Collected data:
━━━━━━━━━━

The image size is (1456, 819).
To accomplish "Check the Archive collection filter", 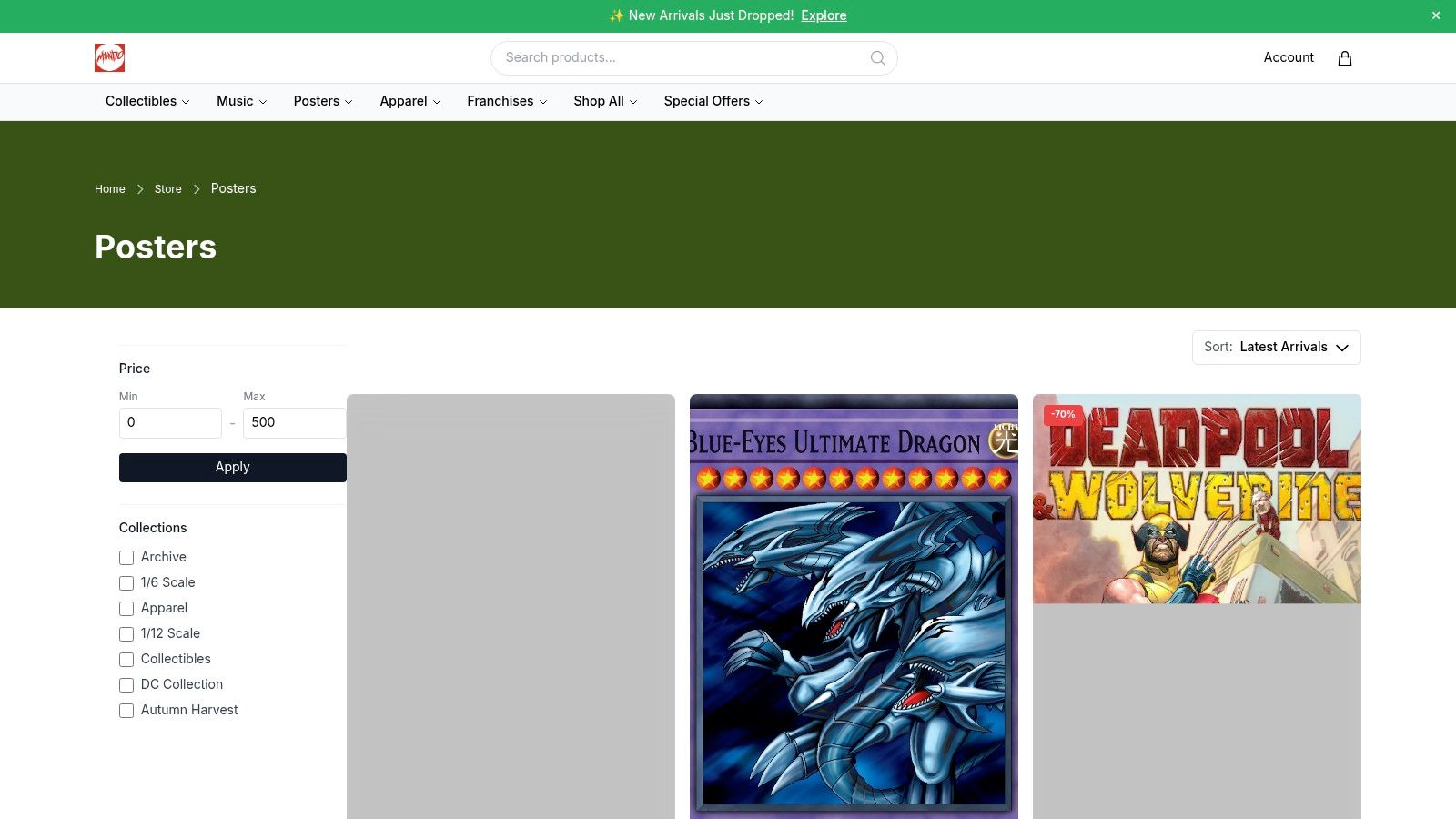I will (126, 558).
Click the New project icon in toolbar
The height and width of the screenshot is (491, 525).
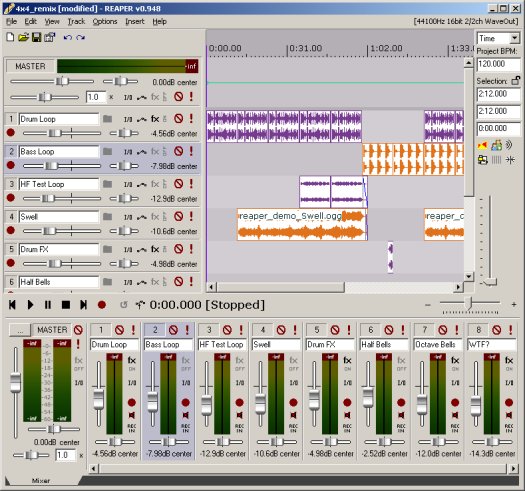click(x=10, y=37)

━━━━━━━━━━

> _Work to be completed_
With pictures left out, transcribe each line from the one containing "The height and" through the end of the data, both ends included.

> _Result of this exercise_
The height and width of the screenshot is (491, 525).
click(x=10, y=37)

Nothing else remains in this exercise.